Moi aussi, je partage une certaine exaspération, assez commune – et en premier lieu chez les écologistes authentiques –, devant la soudaine crise d’écologite aigue qui semble affecter dans une contagion foudroyante – mais hélas sans effets – « nos » « élites »[1] politiques, médiatiques et même ecclésiastiques. Ce n’est pas tant l’amertume du vieil écologiste – depuis l’âge de raison en ce qui me concerne – devant la joyeuse kermesse des tard venus et des convertis de la dernière heure, qu’une forme de désillusion préventive devant la foire démonstrative des coming out en cours et à venir  plus indécents les uns que les autres : quand les people et les oligarques (élus ou non), fraîchement débarqués de leurs jets privés ou de leurs vols réservés, virent écolos dégoulinants, il y a vraiment du souci à se faire pour l’écologie…
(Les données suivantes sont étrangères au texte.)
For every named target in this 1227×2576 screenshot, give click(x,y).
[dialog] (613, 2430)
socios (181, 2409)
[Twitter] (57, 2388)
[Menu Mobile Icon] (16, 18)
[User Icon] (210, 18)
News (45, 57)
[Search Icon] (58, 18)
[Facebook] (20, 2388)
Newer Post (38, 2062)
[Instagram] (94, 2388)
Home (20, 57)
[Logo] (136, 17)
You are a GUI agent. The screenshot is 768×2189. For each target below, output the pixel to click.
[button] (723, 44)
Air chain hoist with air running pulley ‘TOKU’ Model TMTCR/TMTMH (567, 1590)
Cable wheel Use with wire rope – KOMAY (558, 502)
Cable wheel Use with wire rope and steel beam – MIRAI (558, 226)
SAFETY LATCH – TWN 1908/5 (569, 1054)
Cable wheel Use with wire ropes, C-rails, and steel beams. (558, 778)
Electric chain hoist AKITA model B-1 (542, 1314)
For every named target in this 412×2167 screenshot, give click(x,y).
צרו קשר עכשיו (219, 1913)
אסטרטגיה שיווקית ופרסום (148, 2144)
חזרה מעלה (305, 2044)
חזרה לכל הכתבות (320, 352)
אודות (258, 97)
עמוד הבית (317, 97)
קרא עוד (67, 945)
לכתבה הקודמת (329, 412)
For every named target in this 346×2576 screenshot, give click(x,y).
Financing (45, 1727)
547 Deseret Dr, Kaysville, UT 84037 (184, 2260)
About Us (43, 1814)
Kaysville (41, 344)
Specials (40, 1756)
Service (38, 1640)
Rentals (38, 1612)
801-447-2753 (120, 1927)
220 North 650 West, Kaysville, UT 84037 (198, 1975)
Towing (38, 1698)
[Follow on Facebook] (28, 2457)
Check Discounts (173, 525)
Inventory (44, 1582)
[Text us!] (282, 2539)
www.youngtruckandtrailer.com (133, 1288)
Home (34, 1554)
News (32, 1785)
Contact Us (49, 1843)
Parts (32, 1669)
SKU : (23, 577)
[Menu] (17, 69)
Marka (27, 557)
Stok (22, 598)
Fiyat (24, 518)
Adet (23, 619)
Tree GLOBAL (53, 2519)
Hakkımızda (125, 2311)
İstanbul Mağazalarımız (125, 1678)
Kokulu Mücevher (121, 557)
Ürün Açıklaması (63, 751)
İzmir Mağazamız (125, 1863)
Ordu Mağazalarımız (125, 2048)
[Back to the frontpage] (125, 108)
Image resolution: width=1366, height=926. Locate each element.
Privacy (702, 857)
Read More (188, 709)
La conférence climatique de Paris sera certes une grand-messe médiatique, mais pas en l’honneur de Gaïa, ou bien une Gaïa fake en carton pâte – ou en plastique recyclé labellisé et trademark – qui porterait sur les seins une guirlande de néons basse consommation clignotant « croissance verte ». Ce que l’oligarchie mondiale nous jouera et nous joue déjà, idiots utiles et faux écolos à l’appui – les incontournables « hélicologistes » Nicolas Hulot et Yann-Arthus Bertrand qui sont à l’écologie ce que sont les nains de jardin à la mythologie –, c’est le village Potemkine du « développement durable » – cette contradiction dans les termes, cet oxymore déjà obsolète avec lequel on cherche à faire passer la soupe de plus en plus amère de l’industrialisation du monde qui rime avec sa destruction.

Car ce que l’on va nous vendre lors du COP21 – un nom genre « 22 v’là les flics », choisi sans doute pour dégoûter subliminalement les populations de toute écologie réelle –, ce n’est certainement pas la décroissance (horresco referens), ce n’est pas même l’écologie, ni profonde (horresco referens bis) ni même superficielle, mais une vaste opération de greenwashing de « nos » « élites » et du système économique qui les porte  – le capitalisme mondialisé.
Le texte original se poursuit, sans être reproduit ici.